Release from nanomaterials during their use phase: combined mechanical and chemical stresses applied to simple and multi-filler nanocomposites mimicking wear of nano-reinforced tires

Nanocomposite materials are ubiquitous in outdoor applications. Product performance is determined by the resilience of the bulk material, but aging induces nanoscale releases already from conventional materials. Thus, aging and wear (or wear and aging) might also release embedded nanomaterials from composites. Here, we challenge the hypothesis of release being induced by a synergy of stresses by varying both the sequence and intensity of chemical aging (UV, hydrolysis) and mechanical wear (sanding, shaking, sonication) degradation pathways. First, we explore the effect of varying the intensity of mechanical shear after aging on model elastomers with one of three nanofillers: carbon black is commercially used as a photo-protective filler, and thus serves as a negative control that should reduce release compared to the neat elastomer.

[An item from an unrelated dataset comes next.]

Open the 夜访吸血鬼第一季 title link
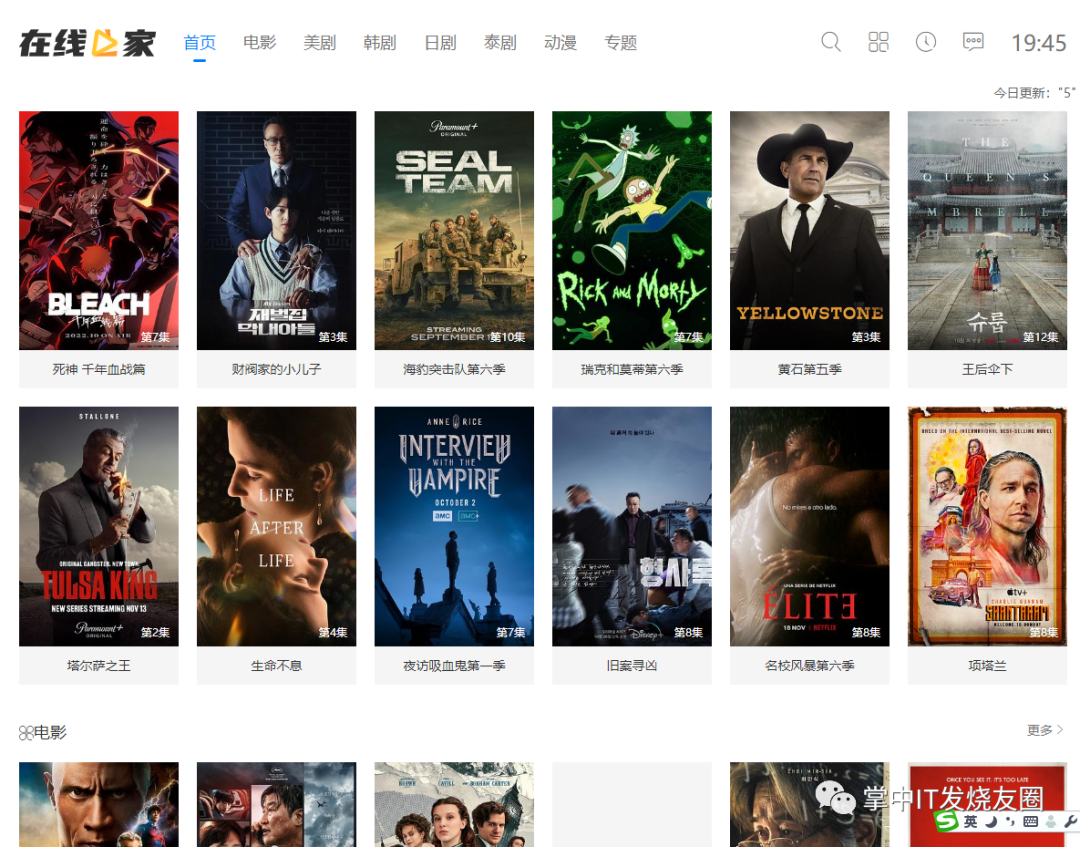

In comparison, we find that carbon nanotubes suppress release even more strongly, whereas silica nanofillers increase release. Free nanofillers were occasionally observed with sonication shear after aging. We then reverse the sequence of stresses to explore the pathway of secondary environmental fragmentation using different intensities of UV/hydrolysis after mechanical fragmentation of novel car tires, represented by highly filled natural rubber with 40% carbon black and additionally 4% carbon nanotubes. We determined a maximum free nanofiller mass share of 0.045% of the aged tread wear mass. The "on the road" scenario releases more fragments from simulated tread wear than the "washed to surface water" scenario. Both case studies suggest that the importance of parameters controlling release phenomena overall decreases in the order: aging scenario-matrix properties-nanomaterial properties. Only synergistic aging stresses induce considerable releases.